Source records:

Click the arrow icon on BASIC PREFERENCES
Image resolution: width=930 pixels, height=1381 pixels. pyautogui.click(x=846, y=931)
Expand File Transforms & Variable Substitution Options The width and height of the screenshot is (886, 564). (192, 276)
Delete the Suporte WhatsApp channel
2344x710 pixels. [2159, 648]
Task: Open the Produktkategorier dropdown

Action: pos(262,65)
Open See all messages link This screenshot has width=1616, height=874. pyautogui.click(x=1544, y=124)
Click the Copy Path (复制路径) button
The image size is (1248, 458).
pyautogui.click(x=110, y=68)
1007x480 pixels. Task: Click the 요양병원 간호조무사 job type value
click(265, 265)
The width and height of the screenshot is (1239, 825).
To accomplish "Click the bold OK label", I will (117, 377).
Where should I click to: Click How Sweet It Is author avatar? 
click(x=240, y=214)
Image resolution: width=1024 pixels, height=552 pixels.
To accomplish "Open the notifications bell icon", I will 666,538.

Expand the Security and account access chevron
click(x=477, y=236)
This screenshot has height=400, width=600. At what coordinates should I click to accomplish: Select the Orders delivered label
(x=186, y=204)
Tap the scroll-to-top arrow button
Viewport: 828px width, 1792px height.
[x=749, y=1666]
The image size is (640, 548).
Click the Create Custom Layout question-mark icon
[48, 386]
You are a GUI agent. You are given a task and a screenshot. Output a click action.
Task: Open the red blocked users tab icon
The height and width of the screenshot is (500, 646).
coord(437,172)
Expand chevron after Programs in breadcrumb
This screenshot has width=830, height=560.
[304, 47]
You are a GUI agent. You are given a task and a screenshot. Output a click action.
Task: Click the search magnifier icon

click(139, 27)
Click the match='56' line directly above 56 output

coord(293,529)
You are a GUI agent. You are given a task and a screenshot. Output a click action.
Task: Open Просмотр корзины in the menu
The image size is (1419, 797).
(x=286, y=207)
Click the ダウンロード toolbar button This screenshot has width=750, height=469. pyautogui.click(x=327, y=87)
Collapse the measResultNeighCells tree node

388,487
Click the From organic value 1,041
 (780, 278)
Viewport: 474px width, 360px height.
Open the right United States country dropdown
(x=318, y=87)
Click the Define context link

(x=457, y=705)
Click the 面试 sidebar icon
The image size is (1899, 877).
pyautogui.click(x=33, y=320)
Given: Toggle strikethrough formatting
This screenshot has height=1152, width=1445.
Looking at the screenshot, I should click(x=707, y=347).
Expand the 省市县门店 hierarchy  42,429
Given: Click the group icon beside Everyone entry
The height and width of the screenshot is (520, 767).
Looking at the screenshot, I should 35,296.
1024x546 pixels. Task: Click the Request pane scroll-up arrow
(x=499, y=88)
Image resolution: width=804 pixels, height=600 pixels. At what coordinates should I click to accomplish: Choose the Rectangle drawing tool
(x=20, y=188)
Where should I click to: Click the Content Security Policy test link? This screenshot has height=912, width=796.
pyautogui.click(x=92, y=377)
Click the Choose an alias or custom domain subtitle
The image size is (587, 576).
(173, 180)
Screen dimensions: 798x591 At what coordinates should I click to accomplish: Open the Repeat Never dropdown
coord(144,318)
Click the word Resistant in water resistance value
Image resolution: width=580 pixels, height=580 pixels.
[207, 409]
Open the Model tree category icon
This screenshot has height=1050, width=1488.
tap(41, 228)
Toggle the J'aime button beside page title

(What this task involves): Provide a verbatim copy of all the entries.

(Your solution):
Click the arrow icon on BASIC PREFERENCES
Image resolution: width=930 pixels, height=1381 pixels. pyautogui.click(x=846, y=931)
Expand File Transforms & Variable Substitution Options The width and height of the screenshot is (886, 564). (192, 276)
Delete the Suporte WhatsApp channel
2344x710 pixels. [2159, 648]
Task: Open the Produktkategorier dropdown

Action: pos(262,65)
Open See all messages link This screenshot has width=1616, height=874. pyautogui.click(x=1544, y=124)
Click the Copy Path (复制路径) button
The image size is (1248, 458).
pyautogui.click(x=110, y=68)
1007x480 pixels. Task: Click the 요양병원 간호조무사 job type value
click(265, 265)
The width and height of the screenshot is (1239, 825).
To accomplish "Click the bold OK label", I will (117, 377).
Where should I click to: Click How Sweet It Is author avatar? 
click(x=240, y=214)
Image resolution: width=1024 pixels, height=552 pixels.
To accomplish "Open the notifications bell icon", I will 666,538.

Expand the Security and account access chevron
click(x=477, y=236)
This screenshot has height=400, width=600. At what coordinates should I click to accomplish: Select the Orders delivered label
(x=186, y=204)
Tap the scroll-to-top arrow button
Viewport: 828px width, 1792px height.
[x=749, y=1666]
The image size is (640, 548).
Click the Create Custom Layout question-mark icon
[48, 386]
You are a GUI agent. You are given a task and a screenshot. Output a click action.
Task: Open the red blocked users tab icon
The height and width of the screenshot is (500, 646).
coord(437,172)
Expand chevron after Programs in breadcrumb
This screenshot has width=830, height=560.
[304, 47]
You are a GUI agent. You are given a task and a screenshot. Output a click action.
Task: Click the search magnifier icon

click(139, 27)
Click the match='56' line directly above 56 output

coord(293,529)
You are a GUI agent. You are given a task and a screenshot. Output a click action.
Task: Open Просмотр корзины in the menu
The image size is (1419, 797).
(x=286, y=207)
Click the ダウンロード toolbar button This screenshot has width=750, height=469. pyautogui.click(x=327, y=87)
Collapse the measResultNeighCells tree node

388,487
Click the From organic value 1,041
 (780, 278)
Viewport: 474px width, 360px height.
Open the right United States country dropdown
(x=318, y=87)
Click the Define context link

(x=457, y=705)
Click the 面试 sidebar icon
The image size is (1899, 877).
pyautogui.click(x=33, y=320)
Given: Toggle strikethrough formatting
This screenshot has height=1152, width=1445.
Looking at the screenshot, I should click(x=707, y=347).
Expand the 省市县门店 hierarchy  42,429
Given: Click the group icon beside Everyone entry
The height and width of the screenshot is (520, 767).
Looking at the screenshot, I should 35,296.
1024x546 pixels. Task: Click the Request pane scroll-up arrow
(x=499, y=88)
Image resolution: width=804 pixels, height=600 pixels. At what coordinates should I click to accomplish: Choose the Rectangle drawing tool
(x=20, y=188)
Where should I click to: Click the Content Security Policy test link? This screenshot has height=912, width=796.
pyautogui.click(x=92, y=377)
Click the Choose an alias or custom domain subtitle
The image size is (587, 576).
(173, 180)
Screen dimensions: 798x591 At what coordinates should I click to accomplish: Open the Repeat Never dropdown
coord(144,318)
Click the word Resistant in water resistance value
Image resolution: width=580 pixels, height=580 pixels.
[207, 409]
Open the Model tree category icon
This screenshot has height=1050, width=1488.
tap(41, 228)
Toggle the J'aime button beside page title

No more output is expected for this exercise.